● **対象の文章**:
┌──
はじめに: 現代医療はがんの治療において多くの進展を遂げてきたが、がんの発症自体を減らす食事の在り方については、依然として確定的な解が見出されていない。そうした中、かつての日本の家庭料理──いわゆる伝統的和食──が注目を集める。かつてアメリカでも「見習うべき食事」として取り上げられたこの食文化は、果たしてがん予防に資する構造を持っていたのだろうか。
制度的背景と歴史的評価: 1970年代後半、アメリカ合衆国の食事ガイドライン策定過程において、日本の伝統的食生活は低脂肪・高食物繊維の模範として紹介された。実際、日本は当時、世界有数の長寿国であり、がんや心疾患の死亡率が欧米諸国に比して低かった。この事実は、日本食に対する制度的な関心を呼び起こし、和食に含まれる魚介類、野菜、豆類、海藻、発酵食品などが再評価される契機となった。
└──
● **課題の目的**: 上の和食とがん予防に関する文章を、最後の一文の後から書き継げ。 この後に続く記録は、ここでは用いない。

● **参考資料**:
┌──
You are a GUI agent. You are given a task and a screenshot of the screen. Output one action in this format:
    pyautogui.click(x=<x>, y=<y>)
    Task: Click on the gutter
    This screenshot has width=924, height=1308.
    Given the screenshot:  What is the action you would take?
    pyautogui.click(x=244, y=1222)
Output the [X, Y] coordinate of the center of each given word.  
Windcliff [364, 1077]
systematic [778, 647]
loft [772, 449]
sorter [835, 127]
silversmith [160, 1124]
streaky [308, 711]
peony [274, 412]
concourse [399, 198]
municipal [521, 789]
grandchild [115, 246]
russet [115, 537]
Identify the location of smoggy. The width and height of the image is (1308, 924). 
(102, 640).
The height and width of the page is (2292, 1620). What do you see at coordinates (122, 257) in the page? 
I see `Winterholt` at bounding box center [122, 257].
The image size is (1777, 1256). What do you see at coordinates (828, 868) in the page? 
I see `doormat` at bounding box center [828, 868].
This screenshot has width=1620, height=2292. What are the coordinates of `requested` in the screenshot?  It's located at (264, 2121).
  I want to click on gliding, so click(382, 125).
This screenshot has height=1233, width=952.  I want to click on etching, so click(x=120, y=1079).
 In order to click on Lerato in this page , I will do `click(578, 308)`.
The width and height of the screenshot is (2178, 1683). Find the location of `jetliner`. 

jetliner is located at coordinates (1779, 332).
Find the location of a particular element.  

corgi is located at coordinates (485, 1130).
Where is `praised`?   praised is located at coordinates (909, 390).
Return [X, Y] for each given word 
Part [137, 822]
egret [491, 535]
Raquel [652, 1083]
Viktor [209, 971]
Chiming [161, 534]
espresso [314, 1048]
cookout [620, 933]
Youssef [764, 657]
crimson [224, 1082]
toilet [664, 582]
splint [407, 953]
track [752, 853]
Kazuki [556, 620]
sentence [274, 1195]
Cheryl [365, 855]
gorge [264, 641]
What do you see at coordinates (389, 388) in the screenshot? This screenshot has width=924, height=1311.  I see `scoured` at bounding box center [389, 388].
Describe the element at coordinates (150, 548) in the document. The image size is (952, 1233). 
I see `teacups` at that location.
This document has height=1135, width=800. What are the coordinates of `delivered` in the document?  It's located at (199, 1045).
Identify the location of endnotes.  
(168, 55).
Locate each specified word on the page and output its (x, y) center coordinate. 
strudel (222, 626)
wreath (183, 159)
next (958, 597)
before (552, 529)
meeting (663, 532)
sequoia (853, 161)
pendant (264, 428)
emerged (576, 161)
└──
● **解答**:
構造的利点の分析: 伝統的な日本食は、低脂肪・低たんぱく(特に陸上動物由来の脂肪・たんぱく質が少ない)・高繊維という基本構造を備え、糖質は主に白米を中心に多く摂取していたものの、炎症性負荷の軽減に資する食材が多い。例えば、発酵食品と繊維質は腸内環境の良好な維持に寄与し、これにより免疫機能を高める。魚介類の不飽和脂肪酸には抗炎症作用がある。これらの要素は、がん細胞の発生・増殖を抑制し得る内部環境を形成する上で、構造的整合性を持つと考えられる。
一方で、白米中心の主食や高塩分摂取など、伝統的日本食にも改善すべき点はある。ただし、塩分の摂取源は主に醤油や味噌といった発酵食品であり、単なる塩分摂取とは異なる代謝的影響を持っていた可能性がある。とはいえ、全体としての構造的バランスの良さが、がん発症リスクの低減に寄与していた可能性は高い。
経験と統計に基づく再評価: 補足的視点として、伝統的生活を実践する職業──たとえば僧侶──が長寿であるという統計的傾向も注目に値する。僧侶の食生活は精進料理に代表されるように、日本の伝統食と高い親和性を持ち、低脂肪・高繊維・発酵食品を中心とした構造が免疫環境の健全性を支えている可能性がある。こうした生活実践の延長線上にある統計的長寿は、伝統食の持つ構造的な有用性を裏付ける事例ともなり得る。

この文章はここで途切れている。